Filtering Screen's logs employs a common filtering mechanism and language, regardless of the context in which it is used, that is embodied in the logdump command. logdump is based on, and is a superset of, the snoop program, which is provided with the standard Solaris operating system platform.
logdump can be used on an Administration Station to filter and inspect logs during active retrieval or on logs previously retrieved and stored. In conjunction with the logmacro facility, pre-defined filters can be employed to simplify and regularize routine log processing tasks.
The general usage for logdump is as a sub-command of ssadm. ssadm provides character-set translation between strings embedded in log events and the local character set of the Solaris system on which it runs.
Reminder: although logdump is used directly as an ssadm sub-command, all other places in SunScreen where log filtering is allowed employ the same filter specification language. Hence, examples in this manual section should be viewed as prototypical of these other usage contexts.
Nominally, logdump input is either a log record stream directly from a possibly remote Screen, or captured log records from a file. This source of input is specified by the -i option.

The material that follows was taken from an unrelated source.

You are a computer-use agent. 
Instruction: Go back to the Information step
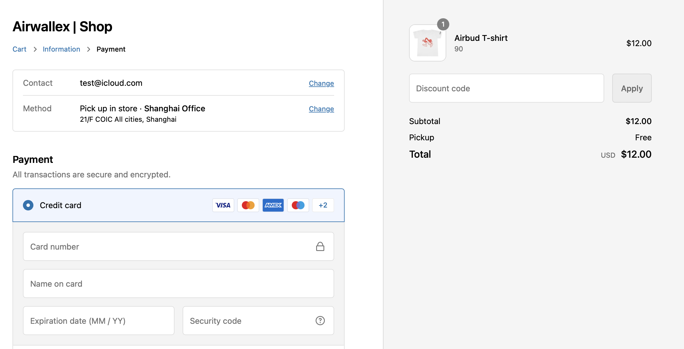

The following is an example of what you type to process (piped-in) records from the standard input:
% ssadm -r Screen log get | ssadm logdump -i- [output args ...] [filter args ...] |
The following is an example of what you type to process local file log record input:
% ssadm logdump -i locallogfile [output args ...] [filter args ...] |
logdump fundamentally outputs either a stream of log records, or readable text in various formats (after applying specified filters).
The presence of the -o option causes (binary) log records to be produced, for example:
% ... ssadm logdump -iinput arg -o- [filter args ...] | ... or: % ... ssadm logdump -iinput arg -olocallogfile [filter args ...] |
To output readable text, omit the -o option.
The formatting options for readable text are common to snoop; these are -v, -V, -t[r|a|d], and -xoffset[,length].
logdump is an extension of the standard snoop packet monitoring tool provided with the Solaris operating system. In general, any expertise in the use of snoop is directly applicable to use of logdump.
The facilities of logdump that are common to snoop are not detailed here; refer to the ssadm-logdump(1m) man page.
logdump has been extended to provide for the special additional needs of the SunScreen system. These extensions are summarized as:
Extensions to the format of network packets logged: inclusion of the interface on which logged packets arrive inclusion of the reason (why) packets are logged
Provisions for SUMMARY logging (wherein only a size-limited packet preamble is logged)
Logging of network packets on routing mode (ROUTING) interfaces removes the MAC-layer header
Addition of session- and extended-log events (previously described)
Enforcement and synthesis of unique timestamps
True filter (pipeable) processing (standard snoop can process a captured packet stream, or produce a captured packet stream, but not both -- logdump allows both)
Addition of filtering operators for selection of various log event types (loglvl), event severity (logsev), logging program component (logapp), packet log interface (logiface), and packet log reason (logwhy)
Addition of range operands for IP addresses and port numbers to mirror the semantics of SunScreen address objects
Display of SKIP packet encapsulations
Display of all extensions listed above
logdump is also fundamentally different from snoop in the respect that it is not involved in decisions as to what is logged by SunScreen (rules and variables previously described provide this control). Rather logdump serves as a means to post-process log file content only. (snoop is often used to filter network input during the process of capture or direct display.)
SunScreen logs and snoop capture files are not interoperable.